My father is becoming increasingly confused in his old age. How can we ensure that he is financially secure and still involved in his finances until he can no longer act for himself?
He has been diagnosed with the early symptoms of Alzheimer’s. He has a significant portfolio of investments but has always kept details of these to himself.
Response from Carl Lamb of Almary Green
I’m sorry to hear that your father is facing the prospect of Alzheimer’s.
The very first thing to check is that he has a lasting power of attorney in place ready for when he does become unable to act for himself. This should be set up while your father is still able to make his own decisions but will only be invoked when it is needed, so he shouldn’t feel that he is devolving power to others before it is necessary. If you wait until he has lost capacity, you will need to apply to the Court of Protection to act on his behalf and that can take some time.

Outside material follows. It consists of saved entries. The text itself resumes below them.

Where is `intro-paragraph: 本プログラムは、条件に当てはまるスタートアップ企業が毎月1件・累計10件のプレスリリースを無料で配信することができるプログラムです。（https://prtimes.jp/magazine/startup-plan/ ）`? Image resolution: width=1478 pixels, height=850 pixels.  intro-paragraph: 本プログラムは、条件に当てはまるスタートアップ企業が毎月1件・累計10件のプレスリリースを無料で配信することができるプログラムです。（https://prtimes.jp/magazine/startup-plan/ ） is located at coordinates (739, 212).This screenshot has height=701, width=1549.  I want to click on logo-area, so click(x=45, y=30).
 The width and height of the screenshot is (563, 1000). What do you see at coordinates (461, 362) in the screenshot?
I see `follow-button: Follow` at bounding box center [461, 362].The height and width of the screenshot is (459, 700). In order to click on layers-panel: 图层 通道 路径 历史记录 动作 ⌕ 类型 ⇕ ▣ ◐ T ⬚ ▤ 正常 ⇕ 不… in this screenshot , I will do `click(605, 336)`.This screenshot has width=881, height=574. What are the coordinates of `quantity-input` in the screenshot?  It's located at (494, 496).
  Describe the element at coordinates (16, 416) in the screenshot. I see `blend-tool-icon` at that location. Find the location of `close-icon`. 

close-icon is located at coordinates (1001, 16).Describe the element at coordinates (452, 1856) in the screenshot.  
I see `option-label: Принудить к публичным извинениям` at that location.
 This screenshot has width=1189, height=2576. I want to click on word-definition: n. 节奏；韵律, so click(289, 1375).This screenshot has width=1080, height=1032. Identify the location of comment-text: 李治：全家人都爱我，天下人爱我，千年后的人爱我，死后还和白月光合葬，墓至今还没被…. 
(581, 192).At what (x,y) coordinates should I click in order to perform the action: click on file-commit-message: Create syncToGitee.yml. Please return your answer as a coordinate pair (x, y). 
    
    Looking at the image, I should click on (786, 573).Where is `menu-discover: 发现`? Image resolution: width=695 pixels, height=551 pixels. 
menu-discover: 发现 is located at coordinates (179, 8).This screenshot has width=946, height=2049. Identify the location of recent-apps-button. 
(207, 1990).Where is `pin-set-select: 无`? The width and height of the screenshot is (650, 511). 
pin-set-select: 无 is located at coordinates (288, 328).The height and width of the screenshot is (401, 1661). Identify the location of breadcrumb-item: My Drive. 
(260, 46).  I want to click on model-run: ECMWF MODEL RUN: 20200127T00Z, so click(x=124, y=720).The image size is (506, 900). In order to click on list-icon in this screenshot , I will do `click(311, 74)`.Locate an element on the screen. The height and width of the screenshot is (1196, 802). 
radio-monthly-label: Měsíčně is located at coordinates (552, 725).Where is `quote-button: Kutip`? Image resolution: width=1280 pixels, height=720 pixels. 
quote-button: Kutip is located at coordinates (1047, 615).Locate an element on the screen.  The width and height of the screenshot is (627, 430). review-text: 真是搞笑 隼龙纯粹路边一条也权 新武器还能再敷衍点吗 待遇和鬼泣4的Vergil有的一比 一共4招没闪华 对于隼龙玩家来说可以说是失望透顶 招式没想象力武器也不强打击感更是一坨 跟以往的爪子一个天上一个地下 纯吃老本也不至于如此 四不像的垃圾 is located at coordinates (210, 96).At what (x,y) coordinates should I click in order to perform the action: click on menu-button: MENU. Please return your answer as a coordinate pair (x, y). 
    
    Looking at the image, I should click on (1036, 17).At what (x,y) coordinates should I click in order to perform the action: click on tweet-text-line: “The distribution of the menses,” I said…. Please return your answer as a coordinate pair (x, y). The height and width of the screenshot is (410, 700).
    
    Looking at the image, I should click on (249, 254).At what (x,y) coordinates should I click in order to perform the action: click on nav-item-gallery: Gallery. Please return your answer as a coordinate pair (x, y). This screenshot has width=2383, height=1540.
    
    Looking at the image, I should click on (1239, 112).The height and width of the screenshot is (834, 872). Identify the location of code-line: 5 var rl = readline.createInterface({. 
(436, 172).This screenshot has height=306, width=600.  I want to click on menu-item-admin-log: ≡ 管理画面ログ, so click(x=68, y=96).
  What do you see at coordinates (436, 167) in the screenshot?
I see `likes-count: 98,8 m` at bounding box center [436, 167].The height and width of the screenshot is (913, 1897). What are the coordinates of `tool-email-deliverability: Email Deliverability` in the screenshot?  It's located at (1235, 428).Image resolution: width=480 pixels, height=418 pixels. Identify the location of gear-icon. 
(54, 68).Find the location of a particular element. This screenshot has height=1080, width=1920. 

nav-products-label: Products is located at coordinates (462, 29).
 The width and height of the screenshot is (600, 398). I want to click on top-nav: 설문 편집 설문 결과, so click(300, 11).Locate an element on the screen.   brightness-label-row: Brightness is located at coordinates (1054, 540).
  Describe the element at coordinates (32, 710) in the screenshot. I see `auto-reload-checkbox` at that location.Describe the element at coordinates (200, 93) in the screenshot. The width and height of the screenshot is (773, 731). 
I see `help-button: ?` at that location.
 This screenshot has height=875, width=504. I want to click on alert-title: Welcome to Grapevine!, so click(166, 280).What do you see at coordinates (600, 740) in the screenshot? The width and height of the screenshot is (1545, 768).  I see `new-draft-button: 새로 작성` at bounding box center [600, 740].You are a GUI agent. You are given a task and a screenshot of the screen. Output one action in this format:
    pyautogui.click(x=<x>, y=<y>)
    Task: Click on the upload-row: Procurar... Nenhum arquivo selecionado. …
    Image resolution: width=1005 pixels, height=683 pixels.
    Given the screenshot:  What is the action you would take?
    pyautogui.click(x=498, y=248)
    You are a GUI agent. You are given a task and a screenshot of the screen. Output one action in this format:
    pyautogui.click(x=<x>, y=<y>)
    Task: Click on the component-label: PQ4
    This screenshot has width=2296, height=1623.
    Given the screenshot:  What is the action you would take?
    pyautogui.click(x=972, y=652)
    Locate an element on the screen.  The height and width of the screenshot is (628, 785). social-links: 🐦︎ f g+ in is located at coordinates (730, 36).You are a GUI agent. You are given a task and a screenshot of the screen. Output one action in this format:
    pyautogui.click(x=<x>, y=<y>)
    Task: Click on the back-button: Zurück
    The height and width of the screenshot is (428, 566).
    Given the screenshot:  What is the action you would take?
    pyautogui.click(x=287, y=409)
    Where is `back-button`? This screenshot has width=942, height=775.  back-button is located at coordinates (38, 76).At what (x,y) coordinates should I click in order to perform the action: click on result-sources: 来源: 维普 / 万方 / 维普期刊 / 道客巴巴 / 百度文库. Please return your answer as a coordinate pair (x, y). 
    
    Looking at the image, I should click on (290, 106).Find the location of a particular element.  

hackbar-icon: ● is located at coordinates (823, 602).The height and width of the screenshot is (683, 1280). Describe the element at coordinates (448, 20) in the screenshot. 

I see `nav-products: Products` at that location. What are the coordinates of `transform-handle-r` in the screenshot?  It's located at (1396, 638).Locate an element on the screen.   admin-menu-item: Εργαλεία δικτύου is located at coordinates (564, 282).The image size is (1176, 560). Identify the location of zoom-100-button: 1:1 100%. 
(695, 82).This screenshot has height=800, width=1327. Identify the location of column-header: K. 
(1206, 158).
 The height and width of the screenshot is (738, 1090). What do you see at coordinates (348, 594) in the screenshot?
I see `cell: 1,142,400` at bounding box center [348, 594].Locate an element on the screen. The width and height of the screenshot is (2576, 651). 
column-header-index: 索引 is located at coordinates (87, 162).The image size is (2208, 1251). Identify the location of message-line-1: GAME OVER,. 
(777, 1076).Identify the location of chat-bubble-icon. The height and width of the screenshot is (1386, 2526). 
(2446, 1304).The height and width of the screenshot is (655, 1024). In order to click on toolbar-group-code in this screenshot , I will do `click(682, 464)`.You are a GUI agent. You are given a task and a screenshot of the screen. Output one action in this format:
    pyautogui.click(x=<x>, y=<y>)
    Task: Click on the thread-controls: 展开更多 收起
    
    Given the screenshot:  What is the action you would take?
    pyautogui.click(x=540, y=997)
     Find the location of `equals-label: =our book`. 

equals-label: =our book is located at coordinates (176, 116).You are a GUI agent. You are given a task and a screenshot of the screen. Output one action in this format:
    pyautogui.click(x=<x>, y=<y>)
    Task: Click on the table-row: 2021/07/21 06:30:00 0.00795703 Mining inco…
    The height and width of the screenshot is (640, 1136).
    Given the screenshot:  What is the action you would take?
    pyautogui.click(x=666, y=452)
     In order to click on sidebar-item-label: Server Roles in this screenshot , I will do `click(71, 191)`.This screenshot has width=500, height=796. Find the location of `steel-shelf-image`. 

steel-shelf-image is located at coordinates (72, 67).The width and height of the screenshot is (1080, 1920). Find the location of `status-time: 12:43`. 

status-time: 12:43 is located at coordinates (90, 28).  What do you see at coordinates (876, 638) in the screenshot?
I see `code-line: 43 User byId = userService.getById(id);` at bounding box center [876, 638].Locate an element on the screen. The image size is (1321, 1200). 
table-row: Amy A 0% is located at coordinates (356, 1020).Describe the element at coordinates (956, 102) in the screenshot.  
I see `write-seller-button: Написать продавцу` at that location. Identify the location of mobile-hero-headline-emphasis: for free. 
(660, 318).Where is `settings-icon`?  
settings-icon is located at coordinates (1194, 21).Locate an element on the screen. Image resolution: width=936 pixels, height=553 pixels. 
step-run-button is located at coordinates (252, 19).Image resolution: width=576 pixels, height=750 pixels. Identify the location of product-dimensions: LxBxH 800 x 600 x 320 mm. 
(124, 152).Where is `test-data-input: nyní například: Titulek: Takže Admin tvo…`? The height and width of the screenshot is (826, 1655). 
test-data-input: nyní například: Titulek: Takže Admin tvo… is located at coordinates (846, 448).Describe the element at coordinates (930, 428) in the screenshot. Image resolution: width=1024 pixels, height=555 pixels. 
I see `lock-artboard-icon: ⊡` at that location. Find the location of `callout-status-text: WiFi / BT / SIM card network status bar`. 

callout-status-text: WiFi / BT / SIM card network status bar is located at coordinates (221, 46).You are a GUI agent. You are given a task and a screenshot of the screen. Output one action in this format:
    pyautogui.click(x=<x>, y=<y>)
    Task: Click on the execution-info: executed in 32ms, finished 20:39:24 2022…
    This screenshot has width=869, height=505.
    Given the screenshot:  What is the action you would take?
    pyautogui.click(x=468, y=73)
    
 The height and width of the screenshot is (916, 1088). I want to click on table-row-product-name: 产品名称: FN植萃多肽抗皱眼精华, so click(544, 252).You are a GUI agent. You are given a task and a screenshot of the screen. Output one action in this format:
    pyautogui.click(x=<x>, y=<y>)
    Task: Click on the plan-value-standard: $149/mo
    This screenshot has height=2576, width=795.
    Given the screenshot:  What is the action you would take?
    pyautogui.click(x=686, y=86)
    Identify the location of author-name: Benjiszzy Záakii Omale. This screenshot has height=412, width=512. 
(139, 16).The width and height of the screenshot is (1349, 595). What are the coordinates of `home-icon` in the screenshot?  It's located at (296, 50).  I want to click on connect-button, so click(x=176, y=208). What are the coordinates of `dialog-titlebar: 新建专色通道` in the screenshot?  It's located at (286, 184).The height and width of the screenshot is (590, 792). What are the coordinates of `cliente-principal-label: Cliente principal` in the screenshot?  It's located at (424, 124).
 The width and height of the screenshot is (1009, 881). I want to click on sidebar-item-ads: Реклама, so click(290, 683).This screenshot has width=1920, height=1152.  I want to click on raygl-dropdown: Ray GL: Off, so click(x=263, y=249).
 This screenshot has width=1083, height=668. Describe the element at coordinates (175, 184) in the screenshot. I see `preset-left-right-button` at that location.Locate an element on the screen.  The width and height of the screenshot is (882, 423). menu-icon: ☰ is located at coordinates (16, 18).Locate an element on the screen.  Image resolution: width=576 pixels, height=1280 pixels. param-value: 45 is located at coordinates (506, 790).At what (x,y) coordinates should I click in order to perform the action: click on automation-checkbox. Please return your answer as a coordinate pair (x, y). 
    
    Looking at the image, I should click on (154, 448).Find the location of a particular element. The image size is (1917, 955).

Does your father have a financial adviser? If so, then it’s important that the adviser understands and is sympathetic to your situation.
If at all possible, it would be useful for you to attend any review meetings with your father to understand what savings and investments he has and how/where they are managed.
Most advice firms will have safeguarding procedures in place to protect vulnerable clients so that, for example, any decisions that are out of character are identified and the appropriate action taken to ensure this isn’t because of a progressive deterioration such might happen with someone living with dementia.
Some firms will have provided Dementia Friends training for their staff to ensure clients are treated with respect and care.
It would be useful for you to make a note of the financial arrangements your father has in place so that you can easily track down accounts and investments when needed.
My best advice is to talk to your father and reassure him that you are not looking to pry into his finances but that, by involving you, he is ensuring that you can act as his power of attorney when the need arises with a full understanding of his circumstances and preferences.
It’s likely to be important to him that you continue to accept his decisions for as long as you can, so don’t try to impose your values on him but assure him that when you do need to take over control, you will bear his usual attitudes and wishes in mind.